NEW YORK, Dec. 9, 2013 /PRNewswire/ -- Intra-Cellular Therapies, Inc. ("we," "ITI" or "the Company"), a biopharmaceutical company focused on the development of therapeutics for central nervous system (CNS) disorders, announced today positive topline results from the Company's randomized, placebo- and active-controlled Phase II clinical trial of its lead drug candidate, ITI-007, in patients with acutely exacerbated schizophrenia. In this study, ITI-007 met the trial's pre-specified primary endpoint, improving symptoms associated with schizophrenia as measured by a statistically significant and clinically meaningful decrease in the Positive and Negative Syndrome Scale (PANSS) total score. The trial also met key secondary outcome measures related to efficacy on PANSS subscales and safety.
Many patients with schizophrenia have deficits in social function. Social function is the ability to recognize, understand, process and use external cues to solve problems, maintain work performance and conduct interpersonal relationships. Deficits in social function often remain after positive symptoms, such as hallucinations and delusions, have resolved in these patients. In the Phase II trial, ITI-007 exhibited a differentiating response profile across a broad range of symptoms that we believe is consistent with improvements in these social functioning deficits. The study also showed that ITI-007 was well-tolerated at the tested doses. ITI-007 demonstrated a favorable safety profile in the study without characteristic antipsychotic drug side effects or any serious adverse events.
"ITI-007 represents a new type of antipsychotic, where multiple behavioral actions are present and are dissociable by drug dose," said Carol A. Tamminga, MD, Chairman of the Psychiatry Department and Chief of Translational Neuroscience Research in Schizophrenia at the University of Texas Southwestern School of Medicine, and Chairman of ITI's Medical Advisory Board. "The robust antipsychotic efficacy of ITI-007 against a wide range of symptoms, augmented by its clean side effect profile demonstrated in this trial, suggests that ITI-007 may have broad utility in treating the multiple symptoms associated with schizophrenia in its acute and chronic phases with a single, stand-alone drug therapy."

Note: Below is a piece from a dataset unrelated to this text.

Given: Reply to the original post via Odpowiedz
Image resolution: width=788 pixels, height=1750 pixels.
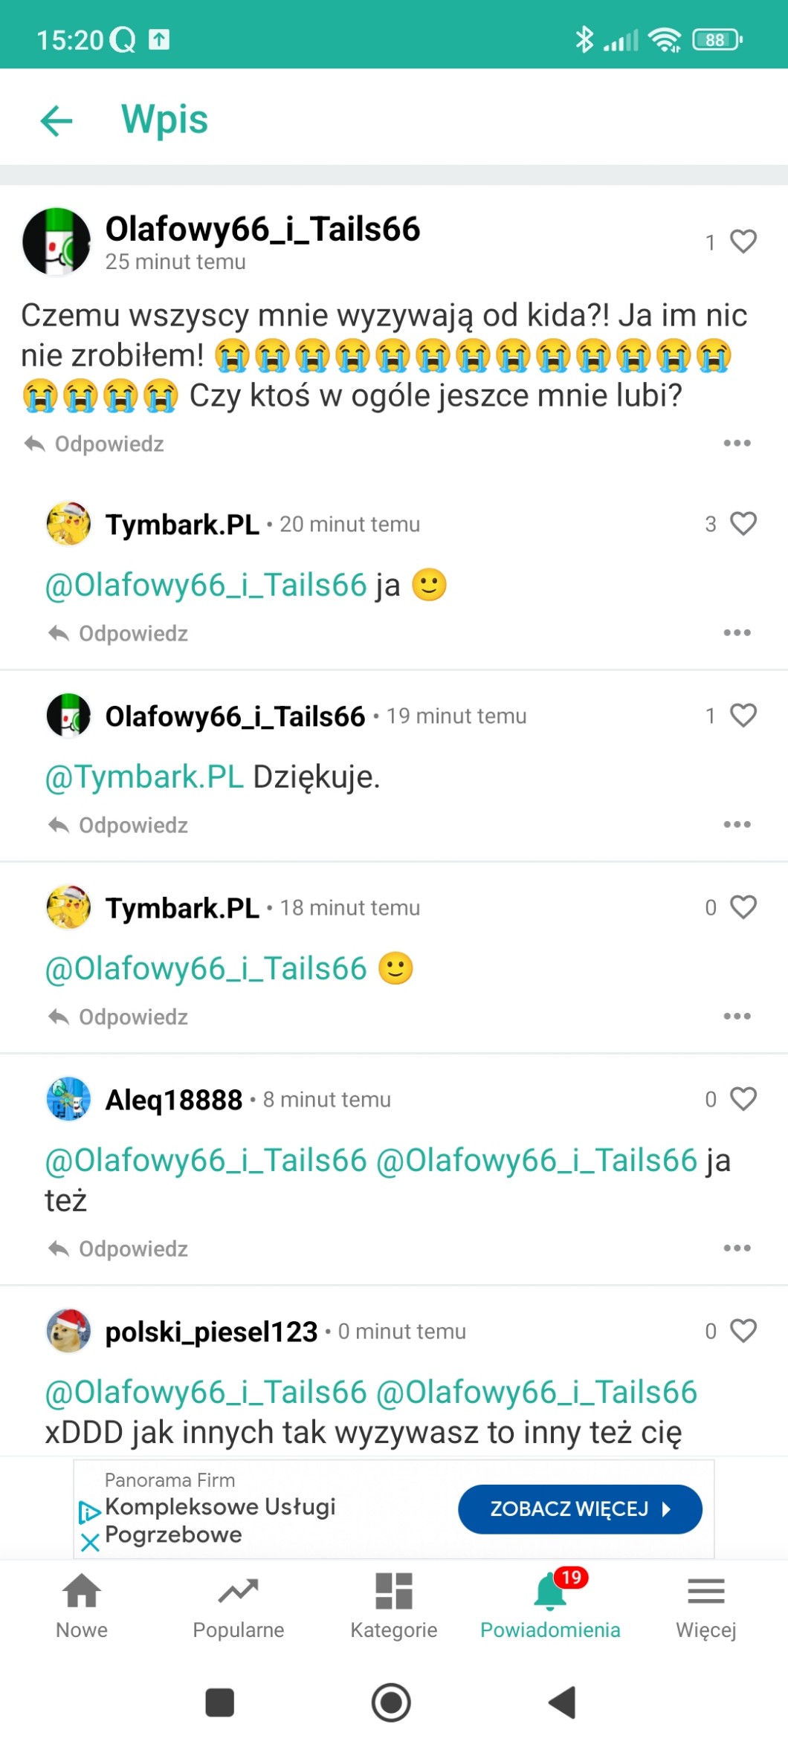Looking at the screenshot, I should [x=95, y=444].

"We are extremely pleased with the positive outcome of this clinical trial," stated Sharon Mates, PhD, President and Chief Executive Officer of ITI. "Not only was the primary objective of demonstrating antipsychotic efficacy achieved, but the study also revealed differentiating features of ITI-007, including improvements in a class of symptoms which may signal improved social function. We believe that this broad activity may indeed be related to ITI-007's mechanism of action, interacting broadly with the serotonin, dopamine and glutamate systems."
Dr. Mates continued, "Based on these findings we believe ITI-007 may be useful for treating both acute and residual phase schizophrenia with minimal side effects. We thank the patient volunteers who participated in our trial. We plan to continue the development of ITI-007, with a goal of rapidly bringing this innovative treatment to patients suffering from schizophrenia."
Topline data from this clinical trial are scheduled to be presented in a poster session on Tuesday, December 10, 2013 at the American College of Neuropsychopharmacology (ACNP) annual meeting in Hollywood, Florida.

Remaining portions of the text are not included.